* [Set of tasks]:
a: In the Generation Zero forum thread, how many hours does one poster say they have spent in Mad Max?
b: Extend the Generation Zero forum thread past its final post.

* [Supplied passage]:

In Defence of Generation Zero

I do agree with you up to a point, but I have reached that point, and I have shelved the game for now. I play solo, and so must be very stealthy and tactical at all times.

However, this is impossible when enemies can sense you through 10 feet of concrete, and can clip into closed buildings to attack you, and respawn continuously.

Not to mention the worst inventory system I have ever encountered in a shooter game, the items disappearing from that inventory, the wacky ammo system, the barely usable stealth system, the vague and broken quest lines…too much for me right now.

The game is often enjoyable, and always beautiful, but alas, heartbreaking.

5 Likes

I agree with everything you said. Like i said before in someone’s post, requesting i quote “Food and Water, Hunger and Thirst” (probably a H1Z1/Day Z fan), it requires a fine taste and at least a small amount of education to appreciate something (in general). I mean they ask for hunger/thirst system and cars. So they can speed up, passing by all of this incredible beautiful world they created. I love Avalanche Studios. I love Generation Zero. I loved Mad Max (one of my favorite games of all times, have 400 hours in that game and it’s a single player). I will support Avalanche Studios with everything i can. I don’t say they will never mess up, but until then…

As for the gamers today…i don’t even wanna start on this subject. Peace out!

3 Likes

Yep, it’s up now. It must have been processing still when I last checked. It’s an hour long, so I’ll check it out later.

In case anybody else doesn’t want to chase it down, here’s the latest dev stream.

While I have no problem with people respectfully requesting survival elements be put into the game, I’m comforted by the fact that Avalanche has no intention to compromise their vision of the game. :smile:

You know, I’ve been avoiding weighing in on those survival threads… But it might be about time.

3 Likes

Hi everybody,

I agree the game is far from perfect and could have started in a much better ‘state’ (though I must say i play on PS4 pro and bugs are very very scarce for me) but there are so many great things; the graphics, the general design, the sound(!) and teh atmosphere. There are a lot of other excellent things andmany very good ideas.
There are gameplay elements I don’t like (the number of enemies sometimes) but, for now, I am still loving the game.

Chris

2 Likes

So far I have loved this game, yeah it’s not perfect, but what game is on release nowadays??? AAA or not.

So to support the Devs I have picked up a few more copies and got my mates on board. They also love it.

Really looking forward to seeing where this game goes in the future.

Great work

2 Likes

Since I’m atm sticking to solo play I had 0 crashes and very few bugs, loving it so far.

* [Information shown]:
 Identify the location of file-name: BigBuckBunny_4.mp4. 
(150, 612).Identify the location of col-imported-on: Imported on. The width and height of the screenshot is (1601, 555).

* [Answers for the exercise]:
a: 400 hours

b:
However some of the quest bugs you can experience are gamebreaking. Like in some of the bunkers if you do stuff out of order the quest breaks and you can’t finish it, that should have been discovered during testing, especially on the main quest line. That’s pretty much my only problems at the moment.

But since i read how many times other people crash in coop I’m kinda worried now that my brother is buying the game so we can play coop together…

2 Likes

I agree in principal with @Vasdema here. What turned me on to this game was that it was different to all the copycat BS that’s being produced these days. It’s not like other games out there. It’s an open world action game that takes us to a different time and place not seen in other games, and the overall story (from what I’ve seen so far) seems pretty meticulously crafted and works well. The game looks great and the mechanics work well (for the most part). And the premise of the game with the robots is quite unique. Ok, the variety of robots is a bit weak, but overall, the game is fun, with some caveats.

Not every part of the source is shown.